Philips Healthcare posts Q3 gains, parent to cut jobs

Solid sales increases in all businesses contributed to 7% growth in comparable, currency-adjusted sales for Philips Healthcare in its third quarter, although the division's parent company said it will cut 4,500 jobs in a restructuring.

For the period (end-September 30), the company recorded sales of 2.08 billion euros ($2.8 billion U.S.), up 7% on a currency-adjusted basis and flat on a nominal basis compared with the 2.07 billion euros ($2.87 billion U.S.) reported in the third quarter of 2010. Sales gains were seen in all businesses, highlighted by double-digit growth in the company's Patient Care and Clinical Informatics unit, according to the company.

Earnings before interest, taxes, and amortization (EBITA) slipped, however, from 282 million euros ($391.5 million U.S.) in the third quarter of 2010 to 261 million euros ($362.3 million U.S.). Philips attributed the EBITA decline to higher selling and R&D costs in its Imaging Systems unit, due to operational investments in new product rollouts.
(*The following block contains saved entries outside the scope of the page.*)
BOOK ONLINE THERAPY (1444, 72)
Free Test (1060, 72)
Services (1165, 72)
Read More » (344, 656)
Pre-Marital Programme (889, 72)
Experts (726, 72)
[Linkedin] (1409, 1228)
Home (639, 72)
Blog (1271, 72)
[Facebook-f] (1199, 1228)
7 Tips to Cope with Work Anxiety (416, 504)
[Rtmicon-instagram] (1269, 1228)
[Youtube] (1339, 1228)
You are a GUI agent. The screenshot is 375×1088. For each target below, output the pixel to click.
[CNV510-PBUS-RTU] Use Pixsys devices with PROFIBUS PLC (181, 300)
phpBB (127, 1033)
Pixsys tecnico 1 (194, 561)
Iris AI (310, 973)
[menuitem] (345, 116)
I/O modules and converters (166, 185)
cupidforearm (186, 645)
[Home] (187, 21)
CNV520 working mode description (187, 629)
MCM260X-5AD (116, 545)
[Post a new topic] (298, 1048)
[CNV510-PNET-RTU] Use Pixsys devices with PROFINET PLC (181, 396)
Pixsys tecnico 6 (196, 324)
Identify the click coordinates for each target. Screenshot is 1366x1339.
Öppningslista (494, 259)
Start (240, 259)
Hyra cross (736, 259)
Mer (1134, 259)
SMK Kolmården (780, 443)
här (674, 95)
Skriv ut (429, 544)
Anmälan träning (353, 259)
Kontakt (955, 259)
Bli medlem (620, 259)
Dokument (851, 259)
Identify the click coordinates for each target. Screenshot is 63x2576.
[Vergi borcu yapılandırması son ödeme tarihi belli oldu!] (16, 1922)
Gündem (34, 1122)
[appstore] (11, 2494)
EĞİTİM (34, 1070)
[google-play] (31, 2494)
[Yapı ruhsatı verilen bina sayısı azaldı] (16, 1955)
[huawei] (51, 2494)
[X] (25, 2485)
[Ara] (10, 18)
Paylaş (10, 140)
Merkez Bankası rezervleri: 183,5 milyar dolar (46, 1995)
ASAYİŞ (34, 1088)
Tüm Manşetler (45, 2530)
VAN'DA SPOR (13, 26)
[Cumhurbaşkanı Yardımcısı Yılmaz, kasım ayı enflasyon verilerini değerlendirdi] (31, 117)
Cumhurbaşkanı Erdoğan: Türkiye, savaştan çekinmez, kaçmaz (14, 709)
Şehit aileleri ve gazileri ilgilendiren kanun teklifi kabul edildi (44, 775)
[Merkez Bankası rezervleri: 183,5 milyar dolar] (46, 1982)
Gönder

Philips also reported a 5% increase in currency-comparable equipment orders, including a 6% increase in North American equipment orders. Equipment orders increased 3% in markets outside of North America and 15% in growth-market geographies. However, these gains were offset by order intake declines in Europe, Philips said.

In Philips corporate news, the company said it's moving forward with its Accelerate! restructuring initiative, which includes a cost-savings program aimed at yielding 800 million euros ($1.1 billion U.S.) in savings. As part of this program, 4,500 positions will be cut across the company, 1,400 of which will be in the Netherlands.